At this stage the following points have already been considered:

  • Established business or business plan

  • Marketing plan and strategy, so you can hit the ground running on launch day

These two elements are critical, as ultimately you could have the best website in the world, but if people can't easily find it, then it won't matter how amazing the user interface is. Remember, it won't rank no. 1 in Google on day one for your targeted keywords, so have an inbound marketing strategy and a strategy to get the first 1000 users.

Have a budget

Next, identify your budget and what you want to achieve with it. This budget is for design and development only, not for running the business or other business costs. The budget may be a set amount, or it could be an amount based on a break-even analysis or a modelled 5-10 year forecast. This step is important for two main reasons:

  1. It really sets your market entry point

  2. It helps to hone your business objectives (price, quality or schedule)

Your budget always has a way of grounding you, however, at this early stage without an idea of the cost, it's hard to know what you get for your budget. Also, identify if you have a specific time-to-market in mind. Last, have a firm understanding of the trade-offs between price, quality and schedule. Compromises in quality are likely in order to fit a small budget or tight schedule.

quality cost triangle

The IDEAL segment is practically not achievable, although a lot of firms will promise it.

Consider running costs

After development, your website goes live - what then? A live website has costs associated with it, including:

  • Hosting in a VPS (maybe two or more servers depending on the scale of your project)

  • SSL Certificates

  • E-mail hosting if required

  • Support

  • Maintenance

Know about digital roadmaps

You should understand that project planning needs to happen before development. Project planning isn't your functional requirements, it is your functional requirements translated into technical requirements and broken down into tasks and time frames. This is exactly the same as building a house: you would never risk building a house without a blueprint, neither would the builder.

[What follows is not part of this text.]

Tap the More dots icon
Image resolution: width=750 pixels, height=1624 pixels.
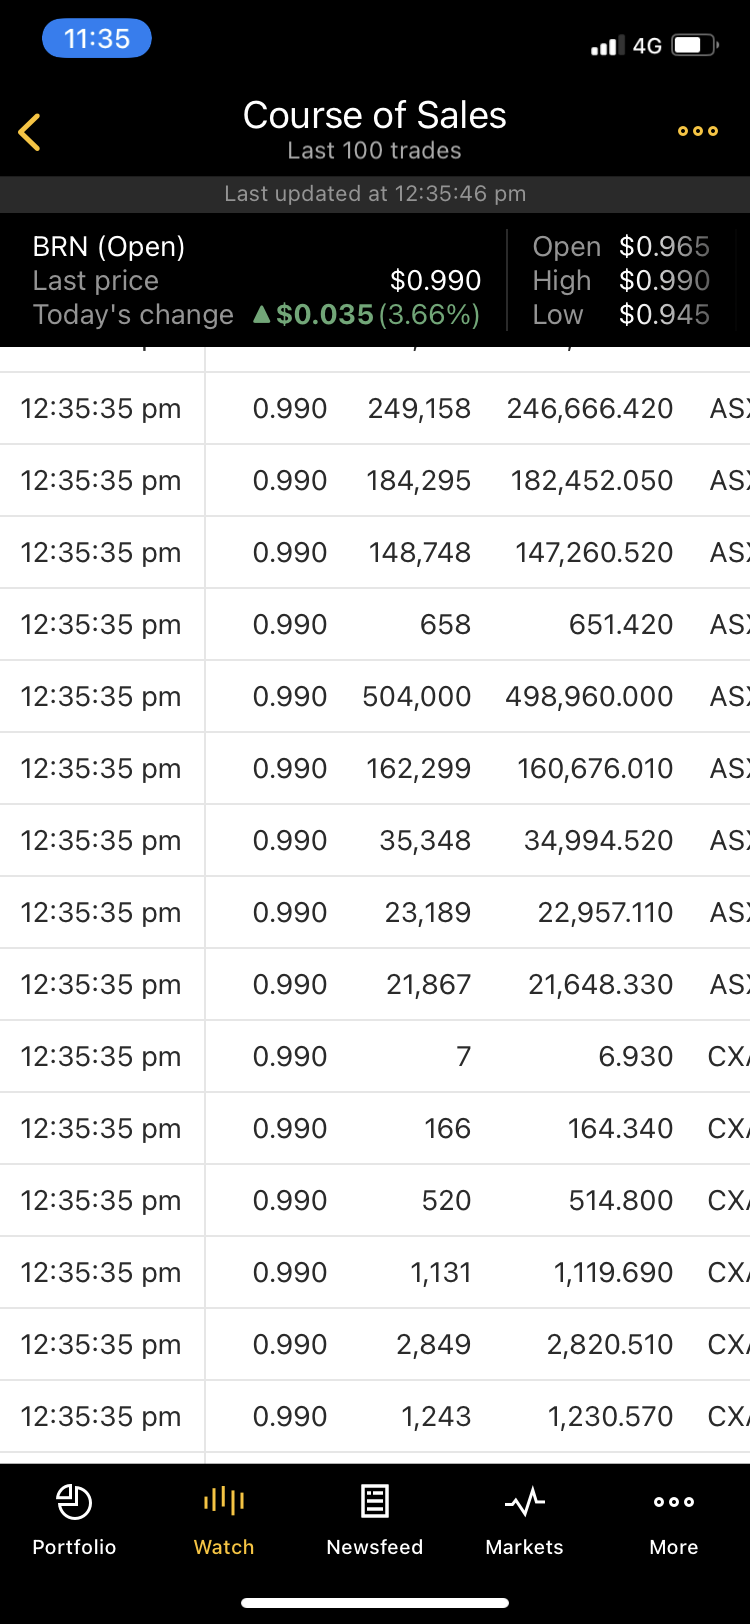674,1501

Gone are the days when accurate planning was done in an initial fixed fee quote provided at no cost. This model forced the engineering team to spend a very small amount of time on it, causing issues with quality. This is far too risky for your business and theirs. Many governments still operate on this quote upfront principle, and their procurement policy is very strict. If that is you, your functional requirements need to be very detailed to minimise risk for the development agency getting involved with you.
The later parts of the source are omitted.